As presidências abertas de Mário Soares, já lá vão trinta anos, têm sido replicadas pelos sucessores, embora com a atribuição de designações derivadas, mais ou menos criativas. Do que temos observado a ideia base é a mesma. Proclamadas intenções, pias e veneráveis, que já soam a memorizada ladainha, num ritual onde não faltam ares incensados que, como sabemos, se podem tornar entorpecentes, por vezes enjoativos, quando do que precisávamos era do ar renovado, que suporta a esperança de mais vida para viver.
Marcelo Rebelo de Sousa, nestes primeiros meses, tem confirmado a sua fama de frenético incansável, homem sem sono, sempre disposto para mais uma palavra à velhinha ou ao menino, ao primeiro ministro ou à mulher de trabalho duro que lhe vinca o rosto, ou mesmo no fim de um jogo de futebol, por entre os depoimentos ofegantes dos heróis dos estádios.
Desenha-se um perfil presidencial que vai além da bonomia, até displicência, de Soares, mais mobilizador do que o calculismo encantador de Sampaio e quase nos antípodas do hieratismo trôpego de Cavaco. Claro que também nada tem a ver com essoutra rigidez, de que alguns já não se lembram, do primeiro presidente eleito, Ramalho Eanes, que durante algum tempo fazia dos óculos escuros a sua imagem de marca.
Há quarenta anos, a figura esfíngica de Eanes transmita uma gravidade que o respeito pelo novo regime requeria. Quando o primeiro presidente se deslocou pelo país ainda não se sentia a dor lancinante da agonia do interior, embora os sinais já não enganassem os mais atentos.
Dez anos depois, Soares passou uns dias no distrito, animando expectativas de um desenvolvimento equilibrado do país. Passaram os seus dois mandatos e acentuaram-se as diferenças, com a torrente das gerações mais novas a afluir aos grandes centros, que cresceram desmesuradamente, apropriando-se dos meios que se destinavam às regiões em risco de depressão.
Cantarolava-se, por então, a Califórnia da Europa, na voz de falsete do barão de Boliqueime, nesse tempo primeiro ministro, presidente nos últimos dez anos, que deixou alguns murmúrios sobre o interior que parecem lágrimas de crocodilo.
Entretanto, decorrera a década do very british Sampaio que, por duas vezes, também veio a este interior, sentenciou sobre desígnios inalienáveis, mas não denunciou o imediatismo eleitoralista e saiu, triunfal, com aplauso de todos os que nos viraram as costas, porventura avisados sobre as cenas chocantes que poderiam contemplar.
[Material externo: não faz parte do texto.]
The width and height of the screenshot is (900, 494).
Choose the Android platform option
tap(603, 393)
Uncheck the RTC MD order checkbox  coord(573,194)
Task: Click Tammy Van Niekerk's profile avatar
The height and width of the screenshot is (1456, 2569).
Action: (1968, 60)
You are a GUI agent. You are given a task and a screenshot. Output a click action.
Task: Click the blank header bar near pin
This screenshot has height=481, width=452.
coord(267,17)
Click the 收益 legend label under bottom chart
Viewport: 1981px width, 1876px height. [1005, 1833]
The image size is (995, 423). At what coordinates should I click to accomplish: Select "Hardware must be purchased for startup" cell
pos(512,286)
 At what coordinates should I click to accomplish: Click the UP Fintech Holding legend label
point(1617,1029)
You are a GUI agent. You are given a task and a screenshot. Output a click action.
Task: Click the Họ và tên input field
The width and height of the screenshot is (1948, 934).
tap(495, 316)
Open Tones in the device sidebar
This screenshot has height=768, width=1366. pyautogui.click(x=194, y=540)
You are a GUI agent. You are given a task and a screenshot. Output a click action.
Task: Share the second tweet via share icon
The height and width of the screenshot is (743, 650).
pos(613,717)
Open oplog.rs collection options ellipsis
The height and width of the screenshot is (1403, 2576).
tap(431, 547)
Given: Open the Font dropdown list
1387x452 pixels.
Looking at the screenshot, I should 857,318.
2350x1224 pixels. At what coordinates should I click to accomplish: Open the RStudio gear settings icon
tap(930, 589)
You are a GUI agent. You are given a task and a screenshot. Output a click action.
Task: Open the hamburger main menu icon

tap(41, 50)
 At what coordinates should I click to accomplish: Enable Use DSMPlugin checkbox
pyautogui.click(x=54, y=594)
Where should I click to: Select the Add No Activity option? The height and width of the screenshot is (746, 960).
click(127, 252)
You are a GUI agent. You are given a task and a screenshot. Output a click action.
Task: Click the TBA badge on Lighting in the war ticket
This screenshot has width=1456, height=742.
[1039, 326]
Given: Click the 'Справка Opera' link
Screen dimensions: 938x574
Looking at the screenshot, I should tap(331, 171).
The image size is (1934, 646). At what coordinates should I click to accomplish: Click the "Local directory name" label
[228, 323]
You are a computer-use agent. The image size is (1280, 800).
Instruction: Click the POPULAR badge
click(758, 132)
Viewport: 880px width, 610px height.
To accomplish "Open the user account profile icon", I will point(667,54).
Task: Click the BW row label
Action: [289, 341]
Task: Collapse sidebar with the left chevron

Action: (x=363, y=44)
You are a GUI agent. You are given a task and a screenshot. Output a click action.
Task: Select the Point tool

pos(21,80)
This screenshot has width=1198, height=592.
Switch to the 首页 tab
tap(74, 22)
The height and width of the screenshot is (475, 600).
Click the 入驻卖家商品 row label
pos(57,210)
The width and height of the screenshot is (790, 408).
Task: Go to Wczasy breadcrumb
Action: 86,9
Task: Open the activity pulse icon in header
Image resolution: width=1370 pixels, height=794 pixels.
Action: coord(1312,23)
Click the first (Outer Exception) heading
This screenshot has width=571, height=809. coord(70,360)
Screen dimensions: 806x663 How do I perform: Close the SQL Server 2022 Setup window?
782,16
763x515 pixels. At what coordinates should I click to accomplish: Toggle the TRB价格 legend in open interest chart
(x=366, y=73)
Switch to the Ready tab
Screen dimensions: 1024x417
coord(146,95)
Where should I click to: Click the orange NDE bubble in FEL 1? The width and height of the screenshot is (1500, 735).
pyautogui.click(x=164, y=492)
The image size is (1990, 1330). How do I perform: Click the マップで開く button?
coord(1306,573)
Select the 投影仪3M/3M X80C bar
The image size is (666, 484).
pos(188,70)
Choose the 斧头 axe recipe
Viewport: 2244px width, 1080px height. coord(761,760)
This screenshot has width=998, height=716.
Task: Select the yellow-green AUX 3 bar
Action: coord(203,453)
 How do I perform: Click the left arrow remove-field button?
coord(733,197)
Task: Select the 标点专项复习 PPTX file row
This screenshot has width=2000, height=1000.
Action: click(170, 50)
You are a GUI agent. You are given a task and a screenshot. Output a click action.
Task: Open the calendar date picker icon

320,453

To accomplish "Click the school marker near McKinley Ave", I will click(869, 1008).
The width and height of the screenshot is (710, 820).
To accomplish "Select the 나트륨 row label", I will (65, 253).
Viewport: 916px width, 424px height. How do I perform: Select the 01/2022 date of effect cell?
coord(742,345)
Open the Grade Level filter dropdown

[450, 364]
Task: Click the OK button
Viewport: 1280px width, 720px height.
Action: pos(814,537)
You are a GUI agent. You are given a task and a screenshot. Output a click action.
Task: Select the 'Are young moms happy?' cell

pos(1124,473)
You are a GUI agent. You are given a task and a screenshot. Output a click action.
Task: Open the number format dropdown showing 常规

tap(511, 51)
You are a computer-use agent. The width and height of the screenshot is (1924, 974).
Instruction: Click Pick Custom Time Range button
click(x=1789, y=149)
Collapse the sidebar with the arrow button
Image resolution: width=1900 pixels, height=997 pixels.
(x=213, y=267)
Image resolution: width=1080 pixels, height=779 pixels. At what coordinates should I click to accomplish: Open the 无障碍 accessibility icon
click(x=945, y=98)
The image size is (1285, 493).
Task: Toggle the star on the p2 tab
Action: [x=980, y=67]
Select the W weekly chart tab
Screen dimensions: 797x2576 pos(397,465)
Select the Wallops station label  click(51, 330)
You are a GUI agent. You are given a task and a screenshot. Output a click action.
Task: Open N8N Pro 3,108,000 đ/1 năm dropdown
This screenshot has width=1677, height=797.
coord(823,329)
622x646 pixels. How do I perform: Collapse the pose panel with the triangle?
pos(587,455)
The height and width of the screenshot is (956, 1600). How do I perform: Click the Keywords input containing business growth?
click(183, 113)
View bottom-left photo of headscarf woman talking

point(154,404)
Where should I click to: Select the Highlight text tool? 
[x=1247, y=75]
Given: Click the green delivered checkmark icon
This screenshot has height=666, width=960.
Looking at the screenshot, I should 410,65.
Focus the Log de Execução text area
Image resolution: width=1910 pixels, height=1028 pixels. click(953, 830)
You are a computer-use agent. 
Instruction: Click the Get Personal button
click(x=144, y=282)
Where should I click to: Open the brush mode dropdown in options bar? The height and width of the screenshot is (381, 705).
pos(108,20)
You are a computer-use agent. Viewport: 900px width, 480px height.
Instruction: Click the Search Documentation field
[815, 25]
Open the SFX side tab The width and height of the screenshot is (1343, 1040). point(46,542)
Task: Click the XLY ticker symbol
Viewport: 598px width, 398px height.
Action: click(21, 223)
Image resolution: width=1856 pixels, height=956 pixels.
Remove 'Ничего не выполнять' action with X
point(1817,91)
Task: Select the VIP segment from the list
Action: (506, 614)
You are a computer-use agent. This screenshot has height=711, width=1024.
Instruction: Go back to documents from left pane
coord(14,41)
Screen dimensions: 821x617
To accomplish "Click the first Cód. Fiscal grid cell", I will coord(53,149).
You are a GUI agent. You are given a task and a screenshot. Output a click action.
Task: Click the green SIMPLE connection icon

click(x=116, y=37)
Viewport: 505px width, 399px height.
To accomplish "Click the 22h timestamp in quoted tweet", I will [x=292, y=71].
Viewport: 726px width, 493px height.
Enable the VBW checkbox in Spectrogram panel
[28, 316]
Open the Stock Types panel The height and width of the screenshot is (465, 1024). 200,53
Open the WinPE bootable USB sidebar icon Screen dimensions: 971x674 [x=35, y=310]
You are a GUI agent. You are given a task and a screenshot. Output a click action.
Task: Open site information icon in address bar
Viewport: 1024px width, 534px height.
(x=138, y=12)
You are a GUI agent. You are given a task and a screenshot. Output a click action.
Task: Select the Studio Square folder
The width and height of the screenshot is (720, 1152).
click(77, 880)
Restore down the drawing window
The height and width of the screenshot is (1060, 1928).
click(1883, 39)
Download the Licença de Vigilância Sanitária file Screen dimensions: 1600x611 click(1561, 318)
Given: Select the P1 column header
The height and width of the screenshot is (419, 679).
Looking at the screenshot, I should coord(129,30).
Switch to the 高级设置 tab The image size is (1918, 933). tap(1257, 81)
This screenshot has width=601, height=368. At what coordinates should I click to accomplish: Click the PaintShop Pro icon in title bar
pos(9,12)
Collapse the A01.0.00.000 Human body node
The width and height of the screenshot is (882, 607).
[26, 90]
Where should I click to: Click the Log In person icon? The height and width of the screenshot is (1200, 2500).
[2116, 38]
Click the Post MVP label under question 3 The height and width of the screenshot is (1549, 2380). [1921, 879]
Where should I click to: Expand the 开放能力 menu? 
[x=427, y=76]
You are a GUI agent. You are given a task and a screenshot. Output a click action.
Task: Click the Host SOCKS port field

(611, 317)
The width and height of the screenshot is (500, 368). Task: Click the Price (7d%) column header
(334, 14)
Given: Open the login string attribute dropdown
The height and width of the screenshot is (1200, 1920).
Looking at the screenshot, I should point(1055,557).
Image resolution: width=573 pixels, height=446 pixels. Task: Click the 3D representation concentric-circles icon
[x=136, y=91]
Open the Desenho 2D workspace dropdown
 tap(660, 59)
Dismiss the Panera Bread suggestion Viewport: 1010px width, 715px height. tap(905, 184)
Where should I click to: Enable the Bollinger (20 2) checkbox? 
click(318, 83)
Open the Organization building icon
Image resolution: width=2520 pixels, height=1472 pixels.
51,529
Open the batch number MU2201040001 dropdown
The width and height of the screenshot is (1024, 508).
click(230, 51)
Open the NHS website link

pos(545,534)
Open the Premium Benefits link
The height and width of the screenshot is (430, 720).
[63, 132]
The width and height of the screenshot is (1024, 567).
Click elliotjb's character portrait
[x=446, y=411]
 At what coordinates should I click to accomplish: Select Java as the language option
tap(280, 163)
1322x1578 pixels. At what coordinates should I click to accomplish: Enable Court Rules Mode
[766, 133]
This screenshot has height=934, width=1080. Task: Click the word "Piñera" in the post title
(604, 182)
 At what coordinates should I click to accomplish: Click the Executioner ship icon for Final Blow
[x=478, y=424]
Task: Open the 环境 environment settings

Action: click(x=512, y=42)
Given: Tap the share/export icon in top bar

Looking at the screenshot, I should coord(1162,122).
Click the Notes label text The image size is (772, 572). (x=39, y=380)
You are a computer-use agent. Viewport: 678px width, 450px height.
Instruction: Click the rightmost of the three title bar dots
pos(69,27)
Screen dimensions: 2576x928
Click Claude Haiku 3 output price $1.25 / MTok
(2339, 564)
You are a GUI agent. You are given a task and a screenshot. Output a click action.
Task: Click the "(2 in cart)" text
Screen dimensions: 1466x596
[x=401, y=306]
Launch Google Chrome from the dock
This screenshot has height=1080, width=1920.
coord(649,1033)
Agora, mais uma vez, estamos a ser distinguidos numa das primeiras deslocações do novo presidente. A um ritmo que as benditas auto-estradas permitem. Só que das auto-estradas vê-se pouco país, a gente que aqui sobra não estará nas bermas e, quando voltar a Cascais, depois de mais um saltinho a França, para ver a bola, Marcelo já terá agendadas milhentas iniciativas que o manterão na ribalta, enquanto dezenas de milhares de nordestinos se encaminharão para o reino das trevas, sem poderem sequer contemplar as promessas de futuro nos rostos das crianças e dos jovens. O presidente da República não tem funções executivas. Mas, tem a obrigação de, finalmente, exigir a quem governa a mudança de rumo, para bem do país e das gerações que hão-de vir.

PS – Marcelo defendeu, ontem, uma unidade de missão para o Douro. Como o governo já havia criado uma unidade de missão para o interior, fica-se à espera que a fartura de missões não redunde em coisa nenhuma.